Amazonian ithomiine community
Phylogeny of an Amazonian ithomiine community, showing wing-pattern convergence (Elias et al., 2008)

In concert with previous studies, we found that ithomiine mimicry patterns were segregated by flight height and microhabitat, and additionally by topography. Moreover, we showed that these similarities result from convergence along multiple ecological axes. In a community where larval hostplants and adult resources are shared among multiple species, therefore, the mutual benefit of mimicry outweighs the effects of competition and phylogeny in shaping community structure (Elias et al., 20082009).Our data in the lowland Amazon site suggest that bird microhabitat preferences can account for the coexistence of the two dominant mimicry complexes (Willmott et al. in revision), but other hypotheses, such as overlap of otherwise largely allopatric rings, may need to be invoked to explain the presence of some of the less common complexes.

We also conducted surveys of hostplant abundance and distribution to test whether hostplant microhabitat is driving microhabitat preferences in butterflies. In a previous study (Willmott & Mallet, 2004) we found that co-mimetic butterflies often fed on the same hostplant species, suggesting an important link between hostplant microhabitat and mimicry pattern.

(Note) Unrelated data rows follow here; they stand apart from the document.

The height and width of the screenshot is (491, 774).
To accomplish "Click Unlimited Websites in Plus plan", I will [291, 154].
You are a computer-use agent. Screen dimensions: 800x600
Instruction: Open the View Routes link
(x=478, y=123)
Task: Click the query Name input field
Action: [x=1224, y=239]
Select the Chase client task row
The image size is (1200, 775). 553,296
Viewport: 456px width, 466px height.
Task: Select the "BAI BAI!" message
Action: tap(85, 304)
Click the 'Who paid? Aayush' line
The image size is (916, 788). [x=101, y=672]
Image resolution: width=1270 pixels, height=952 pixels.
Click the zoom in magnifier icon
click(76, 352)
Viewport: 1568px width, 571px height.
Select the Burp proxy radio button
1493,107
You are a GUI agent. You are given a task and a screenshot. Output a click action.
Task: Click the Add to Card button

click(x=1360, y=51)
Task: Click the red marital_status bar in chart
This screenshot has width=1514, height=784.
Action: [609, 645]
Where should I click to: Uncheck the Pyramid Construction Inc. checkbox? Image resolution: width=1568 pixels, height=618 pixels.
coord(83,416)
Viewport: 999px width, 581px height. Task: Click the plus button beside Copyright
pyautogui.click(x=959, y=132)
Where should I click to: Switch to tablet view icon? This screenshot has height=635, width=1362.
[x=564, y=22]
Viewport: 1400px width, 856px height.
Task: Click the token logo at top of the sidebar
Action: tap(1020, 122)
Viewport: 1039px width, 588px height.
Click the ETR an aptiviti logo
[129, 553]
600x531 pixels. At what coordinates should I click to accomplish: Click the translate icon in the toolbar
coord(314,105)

Co-mimetic ithomiine species
Co-mimetic ithomiine species that feed on the same hostplant in eastern Ecuador (Willmott & Mallet, 2004).

Mimicry is more than just an interesting phenomenon confined to a few select groups of organisms. Mimicry patterns can be seen as distinct niches in terms of predator defence, with hostplant and microhabitat constituting additional niche axes that ithomiine species might partition. A switch in hostplant might be accompanied by a change in microhabitat and therefore mimicry pattern, all of which are likely to cause reproductive isolation and potentially lead to speciation. A strong correlation between the diversity of Solanaceae clades and the clades of ithomiines that specialise on those plants is consistent with a link between hostplant switches and butterfly diversification (Willmott & Freitas, 2006). We are therefore using comparative phylogenetic methods to examine to what extent closely related, sympatric species partition niche axes and how adaptation might have been involved in speciation.